Modify log files to get uniq data

Hello,

I have a log file that has following output as below.

LAP.sun5 CC
LAP.sun5 CQ
perl.sun5 CC
perl.sun5 CQ
TSLogger.sun5 CC
TSLogger.sun5 CQ
TSLogger.sun5 KR
WAS.sun5 CC
WAS.sun5 MT
WAS.sun5 CQ

I want to output to be in the way below, i tried using awk but could not do it.

LAP.sun5 CC CQ
perl.sun5 CC CQ
TSLogger.sun5 CC CQ KR
WAS.sun5 CC MT CQ 

Please help . how do i do that

Thanks
Adsi

#!/bin/sh
for entry in `awk '{ print $1 }' < your.log.file | sort -u`
do
  string=""
  for result in `egrep "^$entry " your.log.file | awk '{ print $2 }'`
  do
    string="$result $string"
  done
  echo "$entry $string"
done

Exact grep syntax will depend on your version of grep available, egrep for Solaris, grep -e for most others, grep for the rest

$ 
$ cat data.txt
LAP.sun5 CC
LAP.sun5 CQ
perl.sun5 CC
perl.sun5 CQ
TSLogger.sun5 CC
TSLogger.sun5 CQ
TSLogger.sun5 KR
WAS.sun5 CC
WAS.sun5 MT
WAS.sun5 CQ
$ 
$ awk '{if (prev == ""){printf("%s",$0)}
        else if($1 == prev){printf(" %s",$2)}
             else {printf("\n%s",$0)} prev=$1
       } END {printf "\n"}' data.txt
LAP.sun5 CC CQ
perl.sun5 CC CQ
TSLogger.sun5 CC CQ KR
WAS.sun5 CC MT CQ
$ 
$ 

tyler_durden

Hello Tyler,

Thanks for the wonderful explaination, that was superb.

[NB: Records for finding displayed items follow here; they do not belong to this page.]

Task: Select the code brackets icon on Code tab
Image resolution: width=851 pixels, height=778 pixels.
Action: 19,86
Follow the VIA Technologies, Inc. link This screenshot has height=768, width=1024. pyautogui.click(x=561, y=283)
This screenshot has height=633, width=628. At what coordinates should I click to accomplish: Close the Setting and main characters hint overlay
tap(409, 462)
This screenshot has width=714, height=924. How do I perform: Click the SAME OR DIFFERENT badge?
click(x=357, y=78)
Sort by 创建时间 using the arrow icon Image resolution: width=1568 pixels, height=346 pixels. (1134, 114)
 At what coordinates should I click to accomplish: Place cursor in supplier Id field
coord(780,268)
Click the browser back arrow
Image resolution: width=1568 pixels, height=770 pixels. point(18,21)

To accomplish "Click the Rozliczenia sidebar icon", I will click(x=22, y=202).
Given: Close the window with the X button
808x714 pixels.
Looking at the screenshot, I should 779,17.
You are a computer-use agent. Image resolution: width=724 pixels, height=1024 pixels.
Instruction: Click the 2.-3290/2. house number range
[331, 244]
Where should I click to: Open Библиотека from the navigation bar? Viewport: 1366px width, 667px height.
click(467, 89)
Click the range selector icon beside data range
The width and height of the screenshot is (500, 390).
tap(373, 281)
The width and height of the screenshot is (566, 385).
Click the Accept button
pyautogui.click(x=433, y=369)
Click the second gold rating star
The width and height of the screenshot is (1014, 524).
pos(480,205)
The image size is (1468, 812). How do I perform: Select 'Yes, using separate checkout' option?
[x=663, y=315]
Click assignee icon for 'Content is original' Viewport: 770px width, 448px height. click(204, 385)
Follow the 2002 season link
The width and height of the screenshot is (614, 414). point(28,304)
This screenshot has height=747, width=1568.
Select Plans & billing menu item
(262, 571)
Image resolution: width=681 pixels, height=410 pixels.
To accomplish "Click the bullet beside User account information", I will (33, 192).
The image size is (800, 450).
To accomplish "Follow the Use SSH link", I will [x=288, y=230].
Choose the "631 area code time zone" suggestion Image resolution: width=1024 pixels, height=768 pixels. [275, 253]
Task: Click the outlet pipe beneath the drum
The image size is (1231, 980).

I have a question if(prev == "") and i dont want to display any thing what do i do. I asked this question because in the log files there are $1 fields that occur only once and i dont want to display them. For example

Linix CQ
LAP.sun5 CC
LAP.sun5 CQ
perl.sun5 CC
perl.sun5 CQ
TSLogger.sun5 CC
TSLogger.sun5 CQ
TSLogger.sun5 KR
WAS.sun5 CC
WAS.sun5 MT
WAS.sun5 CQ
Sun.log CC

So the output should be as below and should leave $1 field 
if it has no previous value.

LAP.sun5 CC CQ
perl.sun5 CC CQ
TSLogger.sun5 CC CQ KR
WAS.sun5 CC MT CQ
$ awk '{if (prev == ""){printf("%s",$0)}
        else if($1 == prev){printf(" %s",$2)}
             else {printf("\n%s",$0)} prev=$1
       } END {printf "\n"}' data.txt

A different approach

awk 'NF{_[$1]=$0}END{for(i in _)print _}' file | sort

Hello Danmer,

That does not work, did it work for you?

Works for me, try to use GNU awk (gawk), New awk (nawk) or POSIX awk (/usr/xpg4/bin/awk).

$$$$$

nawk '
  { a[$1]=($1 in a)?a[$1] OFS $NF:$0}
  END {
    for(i in a)
      if(split(a,t, OFS)>2) print a
  }' myFile

$$$$$$

Do you how 'associative arrays' work in awk?
If not, try reading up starting with 'man nawk' first.

Hello,

I can understant what associative array is. But if you could tell me what is happening here below, it would be great.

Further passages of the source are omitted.